One major concern is that if the county buys up private property along Four Mile Run to expand parkland, the move could drive out Arlington’s only light-industrial district, which includes school bus parking, automotive repair shops, WETA’s studios, the Arlington Food Assistance Center (AFAC) and other businesses. When the initial planning documents included the AFAC building and other businesses in a so-called “park planning area,” it set off some alarm bells.
“The message that the businesses want to get across is that every county needs industrial land to be successful, and every county needs every economic rung of the ladder represented to be successful,” says Mike Katrivanos, a member of the Four Mile Run working group and co-owner of New District Brewing Co., which opened last year on South Oakland Street.
Charlie Meng, executive director of AFAC, is a bit more direct. “Nobody’s going to move me to make way for more parkland,” he says. “I’m just going to look at them cross-eyed. You don’t kick out your food pantry!”
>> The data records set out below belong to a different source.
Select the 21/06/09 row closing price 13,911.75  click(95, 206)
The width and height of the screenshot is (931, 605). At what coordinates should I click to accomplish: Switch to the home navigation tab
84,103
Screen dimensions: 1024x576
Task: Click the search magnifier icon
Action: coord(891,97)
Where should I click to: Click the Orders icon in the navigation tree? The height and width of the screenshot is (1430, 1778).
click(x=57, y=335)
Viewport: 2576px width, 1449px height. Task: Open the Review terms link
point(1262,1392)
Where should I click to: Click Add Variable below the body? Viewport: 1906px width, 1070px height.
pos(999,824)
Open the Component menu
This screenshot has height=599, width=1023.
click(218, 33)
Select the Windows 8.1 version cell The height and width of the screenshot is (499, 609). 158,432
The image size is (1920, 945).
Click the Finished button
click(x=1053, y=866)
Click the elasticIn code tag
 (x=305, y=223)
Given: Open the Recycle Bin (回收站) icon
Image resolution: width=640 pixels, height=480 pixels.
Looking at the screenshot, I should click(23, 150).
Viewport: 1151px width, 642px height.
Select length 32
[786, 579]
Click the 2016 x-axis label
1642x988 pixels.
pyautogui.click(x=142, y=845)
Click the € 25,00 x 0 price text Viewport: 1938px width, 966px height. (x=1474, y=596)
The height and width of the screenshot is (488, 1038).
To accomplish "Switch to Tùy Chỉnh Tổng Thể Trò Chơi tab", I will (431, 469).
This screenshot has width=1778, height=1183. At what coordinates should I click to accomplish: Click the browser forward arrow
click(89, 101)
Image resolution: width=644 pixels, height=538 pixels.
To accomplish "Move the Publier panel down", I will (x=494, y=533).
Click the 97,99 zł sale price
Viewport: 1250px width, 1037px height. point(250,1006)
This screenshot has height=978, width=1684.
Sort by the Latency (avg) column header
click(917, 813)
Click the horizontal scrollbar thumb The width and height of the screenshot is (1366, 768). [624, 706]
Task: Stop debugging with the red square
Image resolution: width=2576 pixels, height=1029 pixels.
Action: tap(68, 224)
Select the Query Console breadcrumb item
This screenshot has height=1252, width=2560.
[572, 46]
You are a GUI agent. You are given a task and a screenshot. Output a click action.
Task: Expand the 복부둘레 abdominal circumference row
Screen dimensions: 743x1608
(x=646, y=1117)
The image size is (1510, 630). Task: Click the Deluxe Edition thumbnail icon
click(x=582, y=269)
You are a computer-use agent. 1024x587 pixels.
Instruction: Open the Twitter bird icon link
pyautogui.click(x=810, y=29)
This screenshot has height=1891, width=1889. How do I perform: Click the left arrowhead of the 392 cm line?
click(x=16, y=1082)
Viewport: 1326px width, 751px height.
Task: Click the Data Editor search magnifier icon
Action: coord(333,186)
While Arlington County could theoretically condemn private property under eminent domain law, that’s not likely to happen, says Lisa Grandle, Arlington’s park development chief. But it is entirely possible that the county could urge property owners to sell. “That’s the question,” she says. “Should the county continue to buy property for parkland, or do we just keep what we have and build a park around it?”
Looking at the bigger picture, county residents like Shona Colglazier would like to see a more integrated balance of development versus green space. A mother of two, Colglazier was a member of the South Arlington Working Group that helped determine the location of the forthcoming elementary school next to Thomas Jefferson Middle School—which is now slated to be built on a parking lot after a proposal to put the building on existing parkland drew criticism. (Similar concerns have been raised over the potential siphoning of green space from Kenmore Middle School, one of three sites under consideration for a new public high school; and at the Wilson School, where H-B Woodlawn will be relocating.)
Colglazier contends that permits issued to developers of new multifamily properties should include a provision for community benefits that add to public space, mitigate transportation impacts and promote the social well-being of both new and existing residents. “Arlington County needs new development to increase their tax base, but they need to stop giving away our precious land without a benefit for the community at large,” she says. “With only 26 square miles, we must get the most bang for our buck.”